The Supreme Court ruling invalidated the municipal zoning provisions in Act 13.

It also declared as unconstitutional other parts of the law, with the justices specifically zeroing in on Pennsylvania’s Environmental Rights Amendment, which says the “people have a right to clean air, pure water, and to the preservation of the natural, scenic, historic and aesthetic values of the environment.”

“This ruling gives us an opportunity to go back to the drawing board and do this right,” Dermody, who represents the 33rd Legislative District, said in a statement.

Dermody says the high court’s ruling reaffirms Democrats’ contention that Gov. Tom Corbett’s “sham of a Marcellus Shale drilling law wrongly and unconstitutionally stripped local communities of their zoning powers.

“The state Supreme Court today stood up for the important principle of local control, restoring zoning authority in Pennsylvania back to the residents and municipalities,” Dermody said in his statement. “It is an important victory for the environment and the communities we live in.”

Others, however, took a different view, reacting in a more negative tone to the court’s decision.

Senate President Pro Tempore Joe Scarnati, R-25, and House Speaker Sam Smith, R-66, released a joint statement in which they called the ruling “incredibly disappointing.”
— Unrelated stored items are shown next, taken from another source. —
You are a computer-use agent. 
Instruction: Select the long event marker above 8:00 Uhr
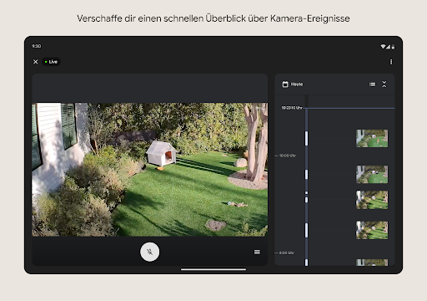(306, 230)
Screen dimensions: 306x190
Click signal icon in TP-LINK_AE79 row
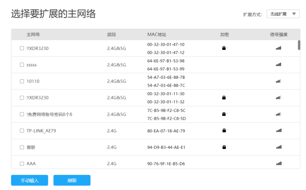coord(279,131)
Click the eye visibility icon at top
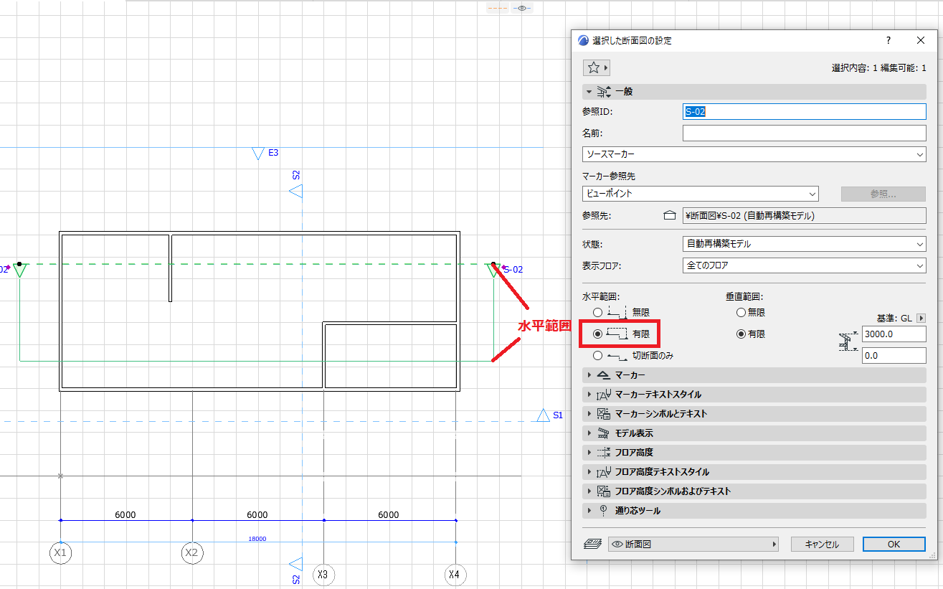Image resolution: width=943 pixels, height=589 pixels. 523,8
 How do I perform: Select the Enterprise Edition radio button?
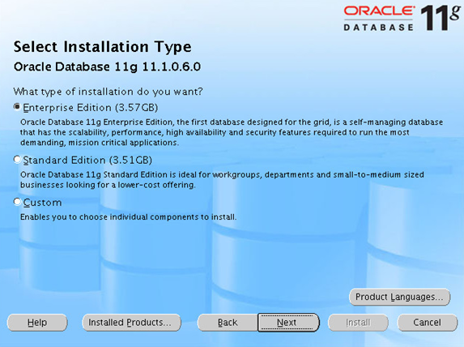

“While recognizing that a decision of this length will take weeks to fully absorb, we are stunned that four Justices would issue this ruling which will so harshly impact the economic welfare of Pennsylvanians,” the joint statement reads. “The majority decision seems to raise significantly more questions than it answers.”

The two opposing lawmakers maintain that natural gas prices for consumers will increase as a result of the court’s decision.
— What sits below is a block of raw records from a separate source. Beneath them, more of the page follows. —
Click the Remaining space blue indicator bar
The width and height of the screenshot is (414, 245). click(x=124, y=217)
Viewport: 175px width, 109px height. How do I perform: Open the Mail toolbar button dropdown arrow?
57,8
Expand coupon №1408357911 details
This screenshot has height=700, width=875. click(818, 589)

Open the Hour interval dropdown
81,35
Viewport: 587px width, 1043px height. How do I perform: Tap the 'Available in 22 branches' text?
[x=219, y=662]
Scarnati and Smith also noted that the Oil and Gas Act was the result of “great collaboration” between state and local officials, industry leaders and environmental groups.

“There were dozens of strong environmental protections included in Act 13 and due to the Court’s jarring decision it seems that the Court even invalidated some of them,” the legislators wrote.

The House Republican Caucus also wonders whether the environmental impact fee paid by drilling companies, which generated more than $400 million during the past two years, would be able to remain in place going forward in light of the court ruling.

“A reasonable level of regulatory consistency across the Commonwealth is vital to the success of any major industry or employer – however the Supreme Court failed to recognize that in their majority decision,” the lawmakers stated. “Our fear now is that landowners and hardworking individuals will suffer because of today’s decision.”

Meanwhile, a western Pennsylvania state senator is calling the court ruling a “win” for municipalities and their residents.

“I voted against Act 13 while serving in the House of Representatives, in part, because it restricted the zoning ability of local governments,” State Sen. Matt Smith, D-Allegheny/Washington, said in a statement. “I firmly believe that we can grow our economy through energy exploration, while balancing the rights of townships, boroughs, and municipalities.”

Smith said that he supports the Supreme Court’s conclusion that “decisions impacting our neighborhoods should be made by locally elected and appointed officials rather than unelected Harrisburg officials.”